Due to the spare and wispy nature of fractals, even subtle changes in the hypothetical universes could cause them to fall outside the invariant set. In this way, Palmer's hypothesis may help to make some sense of quantum contextuality.

Palmer believes that quantum theory makes only statistical predictions because it is blind to the intricate fractal structure of the invariant set. Palmer is hoping his idea can account for quantum uncertainty and other quantum puzzles.

The Invariant Set Hypothesis

T.N. Palmer

The Invariant Set Hypothesis proposes that states of physical reality belong to, and are governed by, a non-computable fractal subset I of state space, invariant under the action of some subordinate deterministic causal dynamics D. The Invariant Set Hypothesis is motivated by key results in nonlinear dynamical systems theory, and black hole thermodynamics.

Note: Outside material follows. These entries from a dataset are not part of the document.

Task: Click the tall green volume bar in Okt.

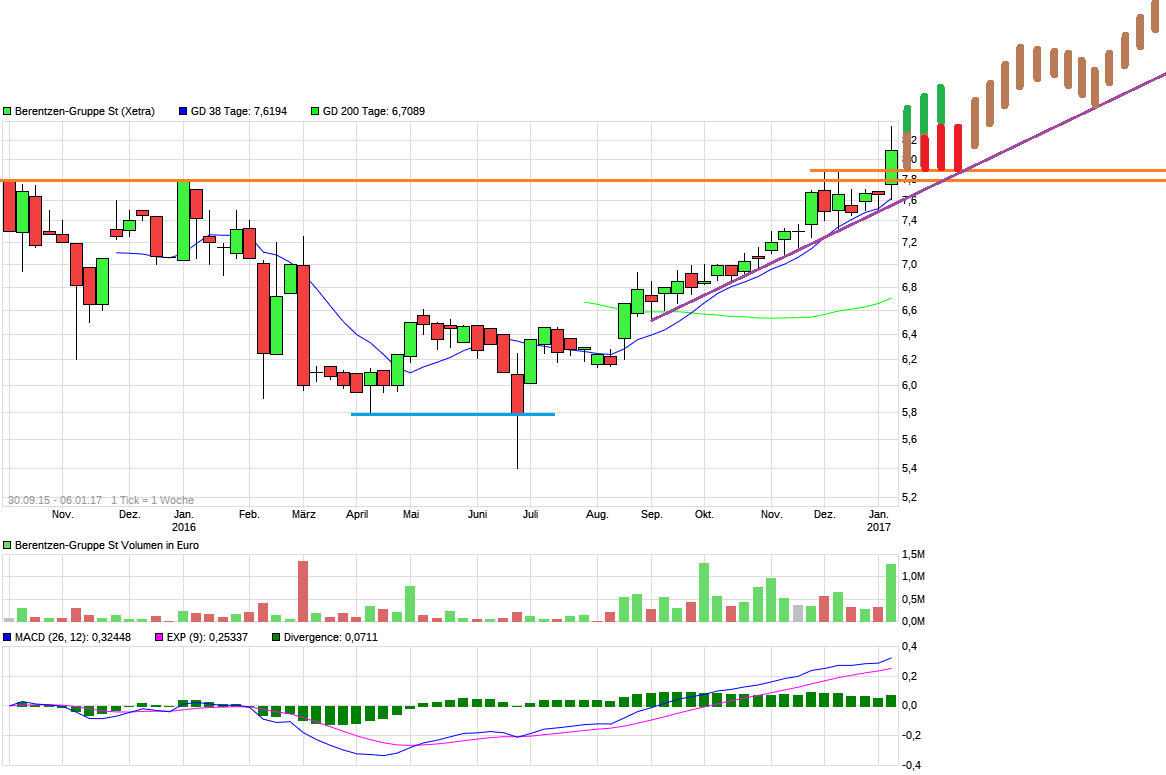Action: [x=704, y=592]
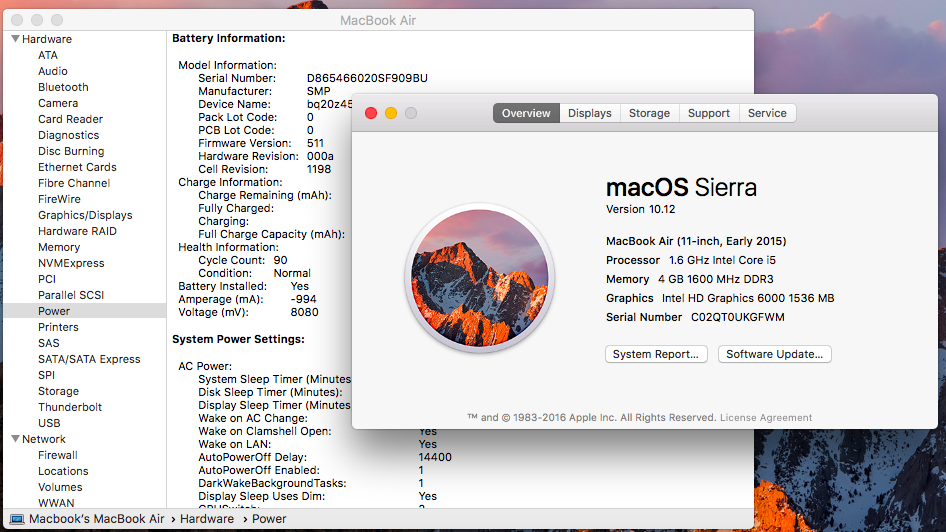Collapse the Hardware section triangle
The width and height of the screenshot is (946, 532).
[16, 39]
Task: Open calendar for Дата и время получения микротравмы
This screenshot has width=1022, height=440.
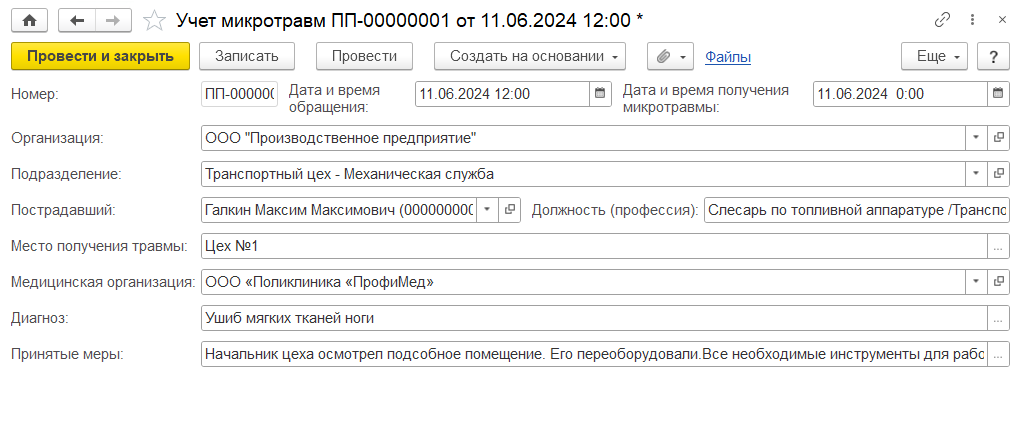Action: tap(997, 94)
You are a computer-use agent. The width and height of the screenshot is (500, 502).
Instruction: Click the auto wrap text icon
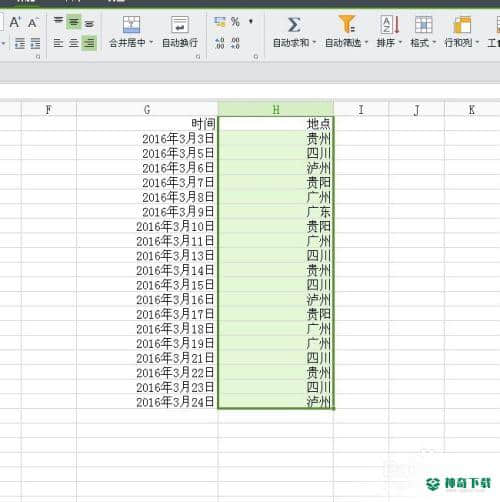click(180, 24)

The elements of a reformulation of quantum theory are developed using two key properties of I: sparseness and self-similarity. Sparseness is used to relate counterfactual states to points not on I thus providing a basis for understanding the essential contextuality of quantum physics. Self similarity is used to relate the quantum state to oscillating coarse-grain probability mixtures based on fractal partitions of I, thus providing the basis for understanding the notion of quantum coherence.

Combining these, an analysis is given of the standard mysteries of quantum theory: superposition, nonlocality, measurement, emergence of classicality, the ontology of uncertainty and so on. It is proposed that gravity plays a key role in generating the fractal geometry of I.

Since quantum theory does not itself recognize the existence of such a state-space geometry, the results here suggest that attempts to formulate unified theories of physics within a quantum theoretic framework are misguided; rather, a successful quantum theory of gravity should unify the causal non-Euclidean geometry of space time with the atemporal fractal geometry of state space.